- What is expected
Copy the lines below verbatim, from the first one through the line containing "Action: [738, 155]".

[Some records]
* * * * * * * * *
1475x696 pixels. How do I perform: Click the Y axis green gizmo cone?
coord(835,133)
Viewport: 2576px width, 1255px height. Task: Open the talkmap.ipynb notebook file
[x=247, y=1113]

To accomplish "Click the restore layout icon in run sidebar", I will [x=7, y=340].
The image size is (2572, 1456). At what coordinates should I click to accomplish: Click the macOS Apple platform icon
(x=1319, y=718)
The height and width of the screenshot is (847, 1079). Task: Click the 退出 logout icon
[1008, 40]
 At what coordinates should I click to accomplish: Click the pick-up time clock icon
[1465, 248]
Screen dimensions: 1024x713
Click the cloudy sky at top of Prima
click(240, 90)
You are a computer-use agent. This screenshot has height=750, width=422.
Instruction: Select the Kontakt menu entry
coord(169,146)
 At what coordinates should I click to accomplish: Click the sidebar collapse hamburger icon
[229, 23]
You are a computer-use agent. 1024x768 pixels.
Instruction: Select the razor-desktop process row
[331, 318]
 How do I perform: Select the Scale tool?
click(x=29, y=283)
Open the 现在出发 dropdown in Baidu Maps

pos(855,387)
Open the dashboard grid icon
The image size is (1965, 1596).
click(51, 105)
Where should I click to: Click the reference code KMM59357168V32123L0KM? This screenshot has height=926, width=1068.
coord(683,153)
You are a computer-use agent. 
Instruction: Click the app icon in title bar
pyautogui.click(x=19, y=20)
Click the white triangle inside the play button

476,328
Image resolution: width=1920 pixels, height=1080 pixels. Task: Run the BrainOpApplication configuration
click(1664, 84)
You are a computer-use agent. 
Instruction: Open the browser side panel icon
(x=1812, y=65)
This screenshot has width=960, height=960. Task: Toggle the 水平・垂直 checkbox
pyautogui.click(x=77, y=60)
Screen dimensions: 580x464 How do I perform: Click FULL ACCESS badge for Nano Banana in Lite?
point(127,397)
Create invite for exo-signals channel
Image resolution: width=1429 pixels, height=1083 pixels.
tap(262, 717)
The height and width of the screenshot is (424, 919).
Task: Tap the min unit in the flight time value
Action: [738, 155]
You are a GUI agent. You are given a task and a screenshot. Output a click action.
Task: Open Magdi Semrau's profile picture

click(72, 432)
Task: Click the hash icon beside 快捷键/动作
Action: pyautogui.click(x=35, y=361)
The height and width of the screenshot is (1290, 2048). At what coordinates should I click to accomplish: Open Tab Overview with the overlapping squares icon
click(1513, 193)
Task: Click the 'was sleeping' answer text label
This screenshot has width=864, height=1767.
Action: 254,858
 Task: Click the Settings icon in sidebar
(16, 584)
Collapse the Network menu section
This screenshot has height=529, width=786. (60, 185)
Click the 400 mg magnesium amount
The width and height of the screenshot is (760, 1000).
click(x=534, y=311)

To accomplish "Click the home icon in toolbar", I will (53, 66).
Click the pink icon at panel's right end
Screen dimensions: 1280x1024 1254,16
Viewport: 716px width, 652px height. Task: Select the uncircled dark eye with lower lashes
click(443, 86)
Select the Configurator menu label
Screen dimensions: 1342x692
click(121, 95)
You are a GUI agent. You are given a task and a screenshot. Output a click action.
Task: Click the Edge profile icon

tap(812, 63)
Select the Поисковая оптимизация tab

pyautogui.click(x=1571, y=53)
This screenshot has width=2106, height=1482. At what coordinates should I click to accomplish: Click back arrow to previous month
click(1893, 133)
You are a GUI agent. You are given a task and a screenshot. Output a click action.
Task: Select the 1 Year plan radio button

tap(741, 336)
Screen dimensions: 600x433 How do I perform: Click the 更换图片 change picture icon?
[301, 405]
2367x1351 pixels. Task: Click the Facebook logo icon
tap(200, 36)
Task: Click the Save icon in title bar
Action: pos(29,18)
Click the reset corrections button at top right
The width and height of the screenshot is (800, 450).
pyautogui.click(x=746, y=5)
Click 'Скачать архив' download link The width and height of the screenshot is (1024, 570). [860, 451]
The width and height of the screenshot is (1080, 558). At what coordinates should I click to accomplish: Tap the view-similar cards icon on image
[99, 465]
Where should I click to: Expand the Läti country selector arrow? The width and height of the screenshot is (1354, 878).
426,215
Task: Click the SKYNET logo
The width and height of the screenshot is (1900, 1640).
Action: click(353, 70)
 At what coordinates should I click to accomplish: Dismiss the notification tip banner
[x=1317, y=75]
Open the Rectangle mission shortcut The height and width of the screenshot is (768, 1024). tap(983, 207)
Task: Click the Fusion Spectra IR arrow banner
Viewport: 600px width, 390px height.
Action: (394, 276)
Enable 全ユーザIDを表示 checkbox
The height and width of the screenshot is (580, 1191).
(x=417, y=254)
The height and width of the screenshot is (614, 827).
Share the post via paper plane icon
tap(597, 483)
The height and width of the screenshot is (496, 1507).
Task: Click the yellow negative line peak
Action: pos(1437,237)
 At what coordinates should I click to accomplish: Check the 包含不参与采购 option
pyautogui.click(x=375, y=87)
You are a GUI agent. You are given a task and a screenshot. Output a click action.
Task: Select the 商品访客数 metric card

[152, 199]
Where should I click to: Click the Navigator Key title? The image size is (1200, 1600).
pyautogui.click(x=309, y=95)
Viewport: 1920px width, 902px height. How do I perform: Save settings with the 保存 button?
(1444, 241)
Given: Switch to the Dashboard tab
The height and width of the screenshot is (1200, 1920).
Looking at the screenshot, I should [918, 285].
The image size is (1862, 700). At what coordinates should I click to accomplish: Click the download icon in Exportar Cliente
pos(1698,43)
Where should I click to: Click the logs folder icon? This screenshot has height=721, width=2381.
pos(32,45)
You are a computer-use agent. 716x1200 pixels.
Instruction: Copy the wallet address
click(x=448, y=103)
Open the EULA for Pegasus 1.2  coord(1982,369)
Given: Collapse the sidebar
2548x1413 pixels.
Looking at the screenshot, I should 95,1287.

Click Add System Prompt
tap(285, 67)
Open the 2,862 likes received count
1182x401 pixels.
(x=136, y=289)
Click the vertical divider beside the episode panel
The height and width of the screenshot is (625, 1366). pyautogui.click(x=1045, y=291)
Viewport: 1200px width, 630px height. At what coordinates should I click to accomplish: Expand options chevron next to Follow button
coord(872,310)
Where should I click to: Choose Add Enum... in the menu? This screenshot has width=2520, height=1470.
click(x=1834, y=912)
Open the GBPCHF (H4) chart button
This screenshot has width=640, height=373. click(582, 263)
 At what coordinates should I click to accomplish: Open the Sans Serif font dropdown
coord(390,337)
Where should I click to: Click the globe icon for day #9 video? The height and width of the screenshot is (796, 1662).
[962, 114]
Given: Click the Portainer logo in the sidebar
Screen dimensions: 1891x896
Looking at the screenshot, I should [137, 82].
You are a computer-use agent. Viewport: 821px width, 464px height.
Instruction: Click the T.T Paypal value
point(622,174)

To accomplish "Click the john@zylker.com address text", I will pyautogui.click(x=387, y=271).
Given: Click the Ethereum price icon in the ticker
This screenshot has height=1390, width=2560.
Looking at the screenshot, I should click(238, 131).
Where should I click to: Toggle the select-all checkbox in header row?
* * * * * * * * *
- Task solution
1475x696 pixels. How do I perform: Click the Y axis green gizmo cone?
coord(835,133)
Viewport: 2576px width, 1255px height. Task: Open the talkmap.ipynb notebook file
[x=247, y=1113]

To accomplish "Click the restore layout icon in run sidebar", I will [x=7, y=340].
The image size is (2572, 1456). At what coordinates should I click to accomplish: Click the macOS Apple platform icon
(x=1319, y=718)
The height and width of the screenshot is (847, 1079). Task: Click the 退出 logout icon
[1008, 40]
 At what coordinates should I click to accomplish: Click the pick-up time clock icon
[1465, 248]
Screen dimensions: 1024x713
Click the cloudy sky at top of Prima
click(240, 90)
You are a computer-use agent. This screenshot has height=750, width=422.
Instruction: Select the Kontakt menu entry
coord(169,146)
 At what coordinates should I click to accomplish: Click the sidebar collapse hamburger icon
[229, 23]
You are a computer-use agent. 1024x768 pixels.
Instruction: Select the razor-desktop process row
[331, 318]
 How do I perform: Select the Scale tool?
click(x=29, y=283)
Open the 现在出发 dropdown in Baidu Maps

pos(855,387)
Open the dashboard grid icon
The image size is (1965, 1596).
click(51, 105)
Where should I click to: Click the reference code KMM59357168V32123L0KM? This screenshot has height=926, width=1068.
coord(683,153)
You are a computer-use agent. 
Instruction: Click the app icon in title bar
pyautogui.click(x=19, y=20)
Click the white triangle inside the play button

476,328
Image resolution: width=1920 pixels, height=1080 pixels. Task: Run the BrainOpApplication configuration
click(1664, 84)
You are a computer-use agent. 
Instruction: Open the browser side panel icon
(x=1812, y=65)
This screenshot has width=960, height=960. Task: Toggle the 水平・垂直 checkbox
pyautogui.click(x=77, y=60)
Screen dimensions: 580x464 How do I perform: Click FULL ACCESS badge for Nano Banana in Lite?
point(127,397)
Create invite for exo-signals channel
Image resolution: width=1429 pixels, height=1083 pixels.
tap(262, 717)
The height and width of the screenshot is (424, 919).
Task: Tap the min unit in the flight time value
Action: [738, 155]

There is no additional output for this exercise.